WORK TO COMPLETE:
a. Repeat the stretch of the apple tree passage from "When I was born, my" through "their rotten hearts.".
b. In the apple tree passage, what kind of rootstock was the tree grafted on?
c. Write the next part of the apple tree passage, picking up after its last sentence.

When I was born, my parents planted a tree. It was a leggy little Macoun scion on semi-dwarf rootstock, and they stuck it into the summer lawn of dandelions and dry grass, back by the chain link fence that separated our house from the neighbors'. Remarkably, it thrived. All the years of my childhood, as I tended vegetable beds and imaginary worlds in the back yard, it stood over me. In the summer, I picked the hard, green apples and carved them into tiny bowls for my fairy feasts, setting them alongside raspberry goblets and plates made of leaves. In the early fall, I scrambled up the tree to pick under-ripe apples, and weeks later, returned to gather wormy windfalls. These I dissected for my father's pies, carefully scooping out the bruises with the curved end of a potato peeler, before cutting out their rotten hearts.

EXTRACTED RECORDS:

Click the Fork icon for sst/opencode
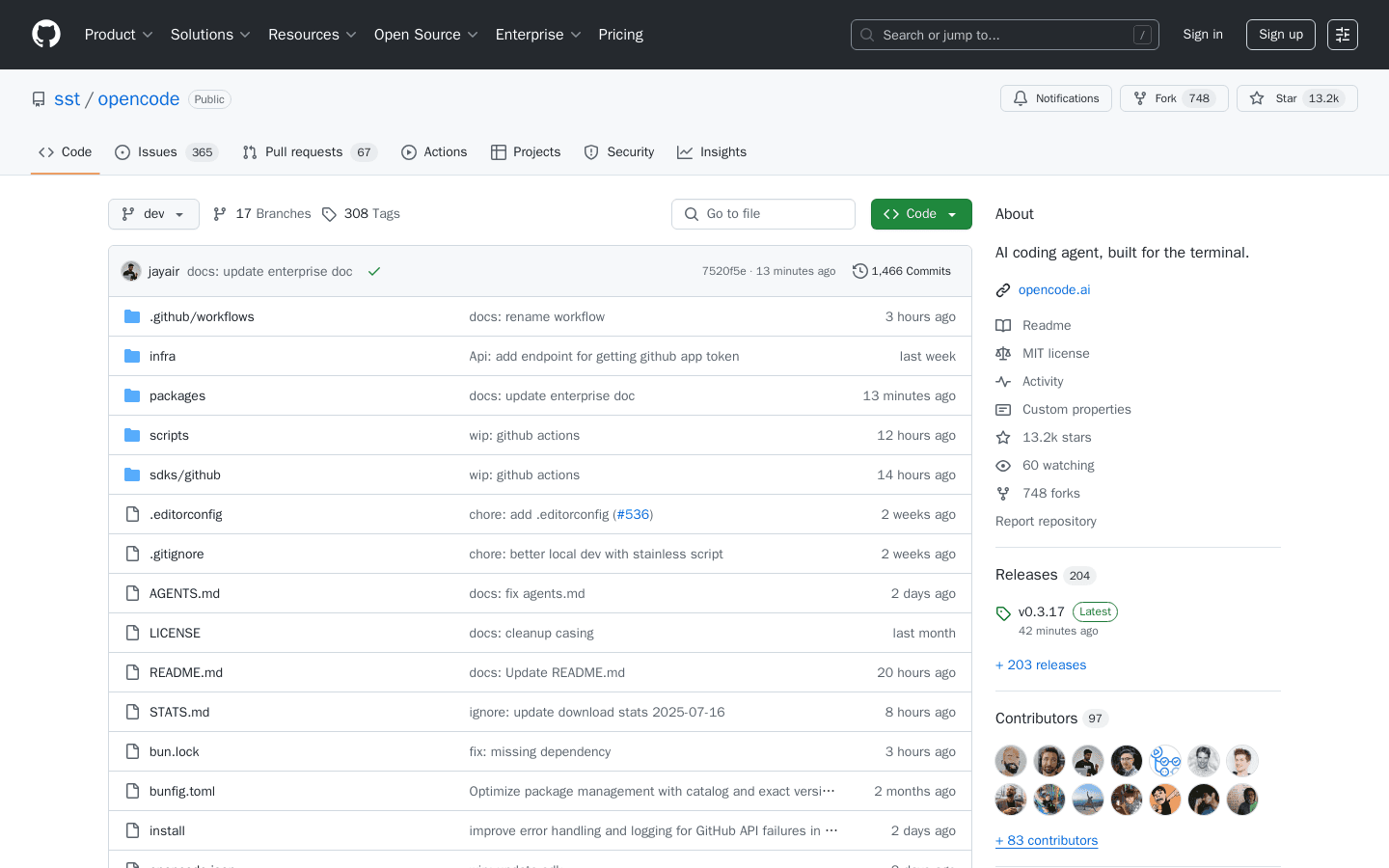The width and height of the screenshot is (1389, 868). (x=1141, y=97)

---

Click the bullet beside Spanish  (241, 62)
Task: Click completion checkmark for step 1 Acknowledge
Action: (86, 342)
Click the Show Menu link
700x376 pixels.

PER-TASK ANSWERS:
a.
When I was born, my parents planted a tree. It was a leggy little Macoun scion on semi-dwarf rootstock, and they stuck it into the summer lawn of dandelions and dry grass, back by the chain link fence that separated our house from the neighbors'. Remarkably, it thrived. All the years of my childhood, as I tended vegetable beds and imaginary worlds in the back yard, it stood over me. In the summer, I picked the hard, green apples and carved them into tiny bowls for my fairy feasts, setting them alongside raspberry goblets and plates made of leaves. In the early fall, I scrambled up the tree to pick under-ripe apples, and weeks later, returned to gather wormy windfalls. These I dissected for my father's pies, carefully scooping out the bruises with the curved end of a potato peeler, before cutting out their rotten hearts.

b. Semi-dwarf rootstock.

c.
The Macoun has become my Platonic apple ideal. It is a beautiful apple, blushed dusky purple over green, with dense, white flesh. It fits comfortably in hand, and has a satisfyingly tangy-sweet crunch. It makes good pies. When I look for apples for the bakery, weighing their density in my palm, pressing to feel for firmness or give, tasting for a little sour and bitter beneath the sweet, the Macoun, or perhaps my memory of it, is my guide.
The back fence is now wood, and half hidden by a riot of dark-leafed perennials. The rest of the seedy lawn was long ago paved over with a patio, or turned to make way for more vegetable beds. The trees in the neighbors' yards have grown, as trees do, making a living wall to either side and giving the garden something of the feel of a forest glade, hidden away from the concrete and sirens of the city. And at the center, despite years of alternating neglect and over-pruning, my Macoun still stands, reaching its watersprouts towards the retreating sun.
I have a limited market lineup today because I figured a lot of you are probably still too full from Thanksgiving to think about baked goods. If you've recovered from your tryptophan-induced stupor, come early to get your bread and pastry before they sell out!
Red & White, Mountain Rye, Vollkornbrot
Bittersweet Chocolate and Malted Chocolate Chip Cookies
Wild & Seedy (again- because it's my favorite)
See you soon!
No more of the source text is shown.